Judges, Judging Criteria
The judging panel will consist of three representatives from Canadian industry, academia, and non-for-profit organizations. The judges assess each competitor and select the demonstration that best meets the following criteria:
- Achieves technical success with a functional device outcome.
- Demonstrates originality or innovation in the approach to the problem.
- Demonstrates a disciplined approach to process design and an understanding of process integration. Practices can include but are not limited to, design of experiments, process simulation, and chip design.

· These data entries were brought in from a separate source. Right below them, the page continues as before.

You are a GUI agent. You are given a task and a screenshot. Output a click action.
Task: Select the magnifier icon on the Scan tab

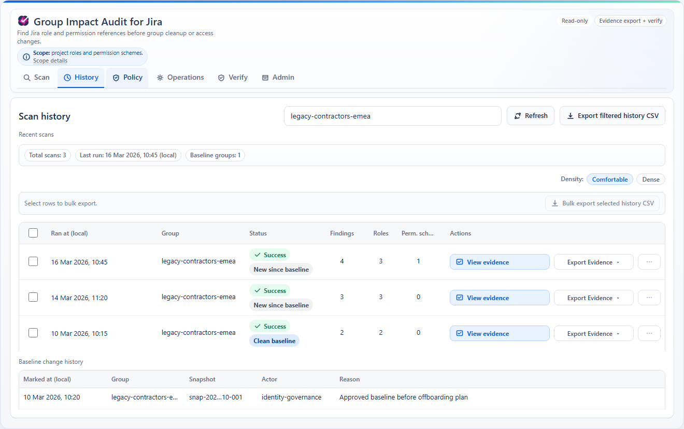coord(26,77)
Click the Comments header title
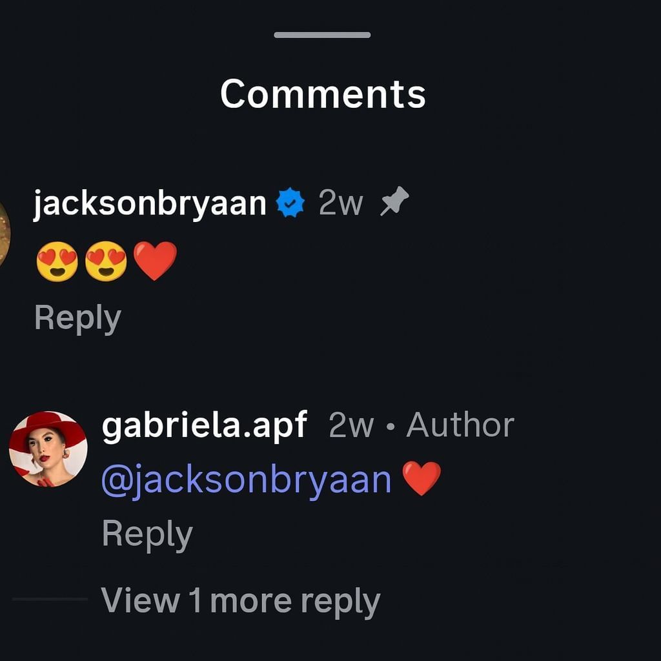Viewport: 661px width, 661px height. point(323,94)
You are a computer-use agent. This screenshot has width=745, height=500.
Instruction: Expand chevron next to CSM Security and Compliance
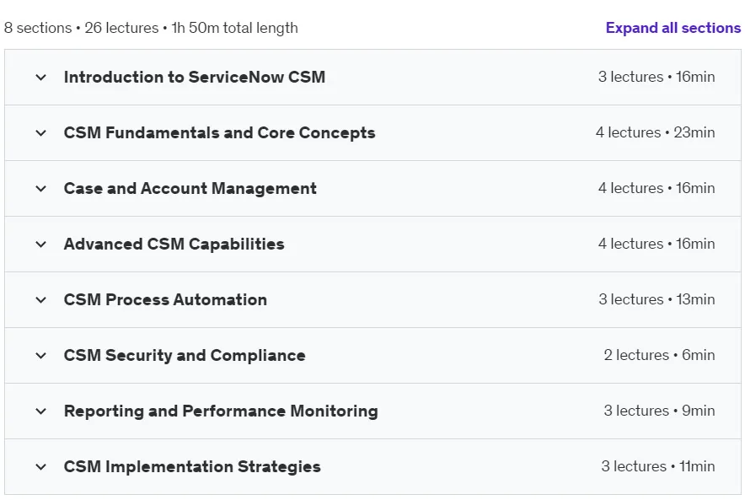pos(40,355)
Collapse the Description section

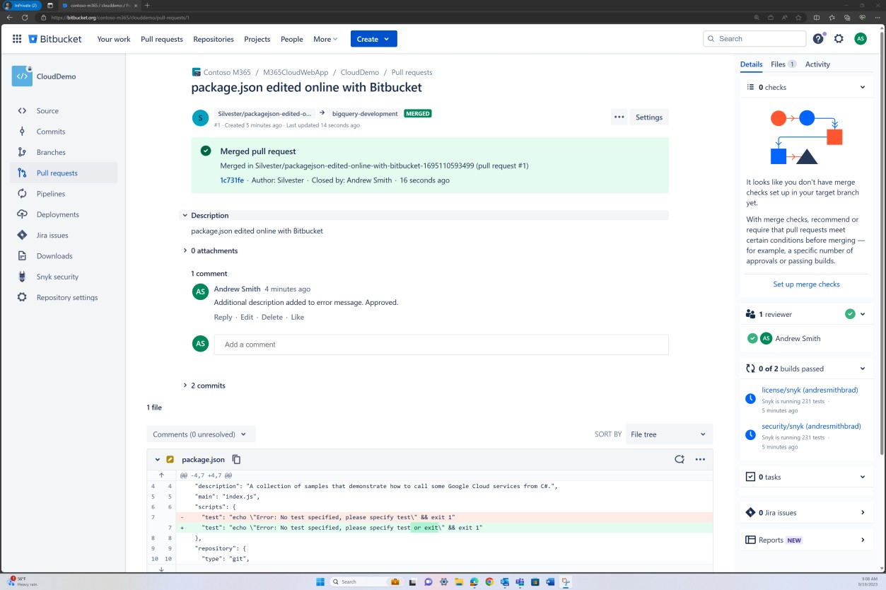(185, 215)
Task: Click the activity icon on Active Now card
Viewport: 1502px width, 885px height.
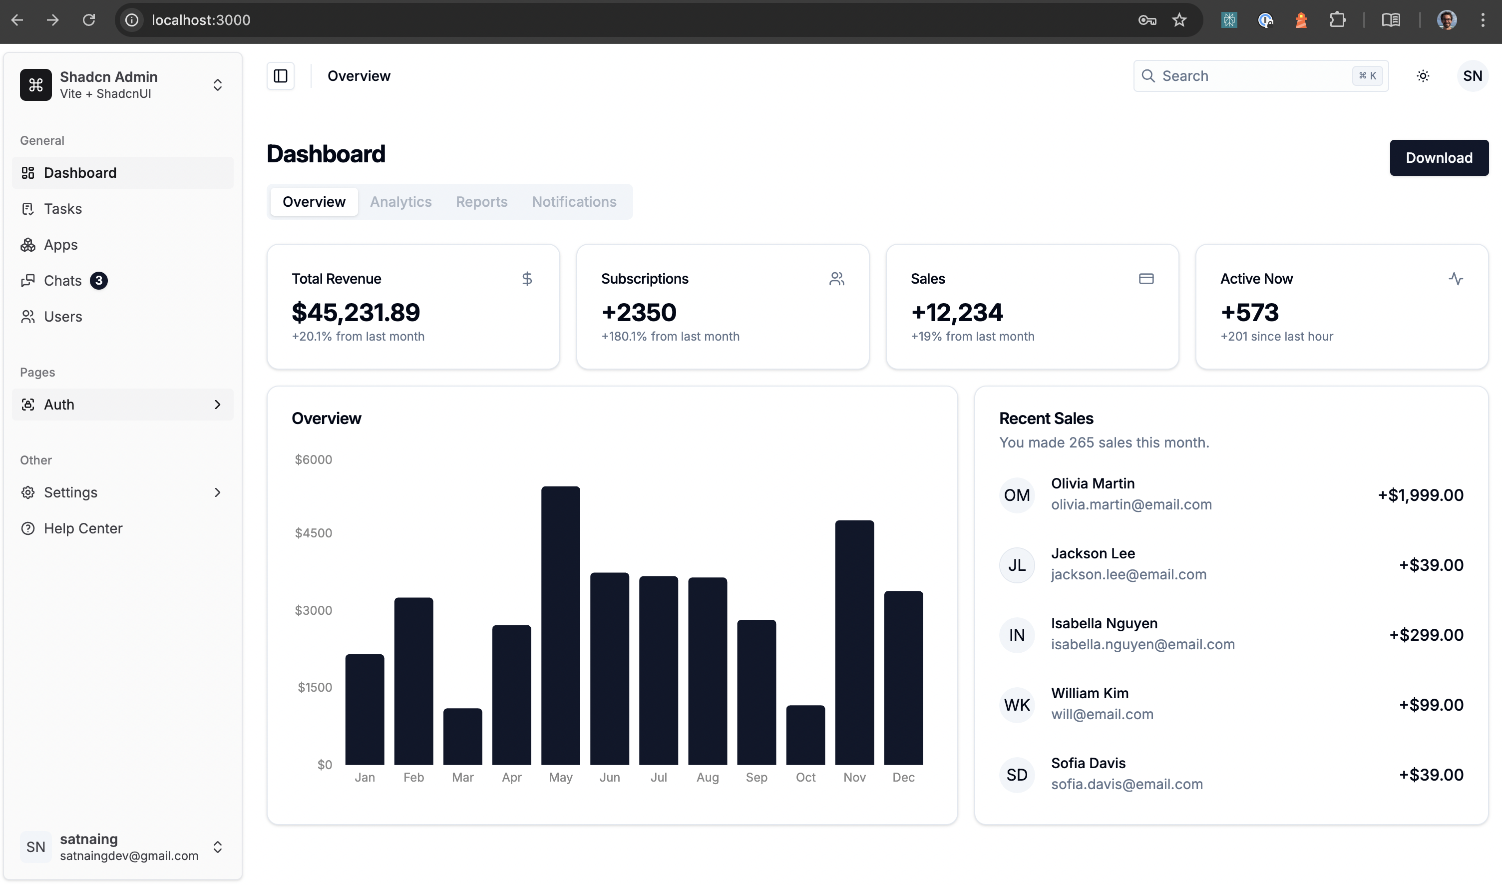Action: click(x=1456, y=278)
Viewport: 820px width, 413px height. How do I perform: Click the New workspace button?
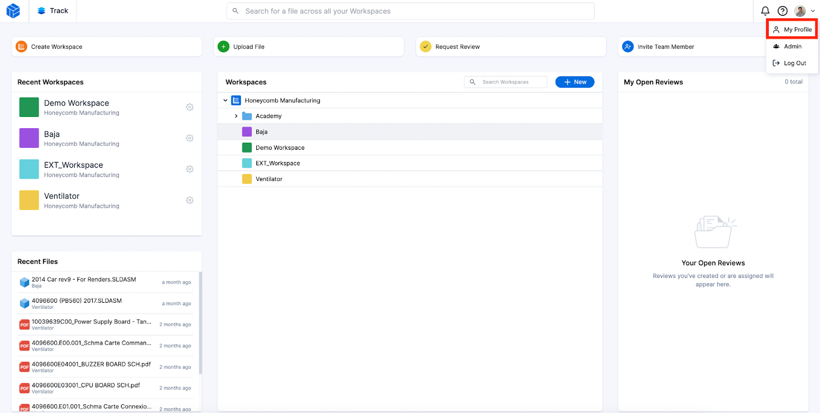coord(575,82)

- Demonstrates understanding of the role of manufacturability aspects, such as design-for-test, design for manufacturability, metrology, yield analysis, and process control.
- Duly considers the role of packaging and/or integration and the interaction of these processes with the fabricated components.
- Effectively uses lab capabilities, considering potential use of toolsets from multiple labs or service providers, or a combination of hands-on fabrication, commercial fabrication and lab services. The research objectives pursued by custom fabrication could not have been readily achieved otherwise.
- The technology leads to new scientific discovery or advances the manufacturability, yield, performance, cost effectiveness relative to the state of the art.
- Documentation of the design or fabrication process facilitates retention of knowledge and transfer of knowledge.
- If using a lab facility at an academic institution, Lab user(s) works effectively with lab staff to maximize efficiency of the research and likelihood of success.
- If using a commercial foundry, the technology/application shows commercial potential that leads to societal benefit. Industry collaboration in the work is viewed favourably.
- Explanation of the background information or theory in a form understandable to one’s peers.
- Clarity of explanation of key technical points.
- Fluency in explanation, interplay between those making the presentation.
- Humour, flair, originality.
- Smooth recovery from an unexpected problem.
- Quality and effectiveness of visual/written materials.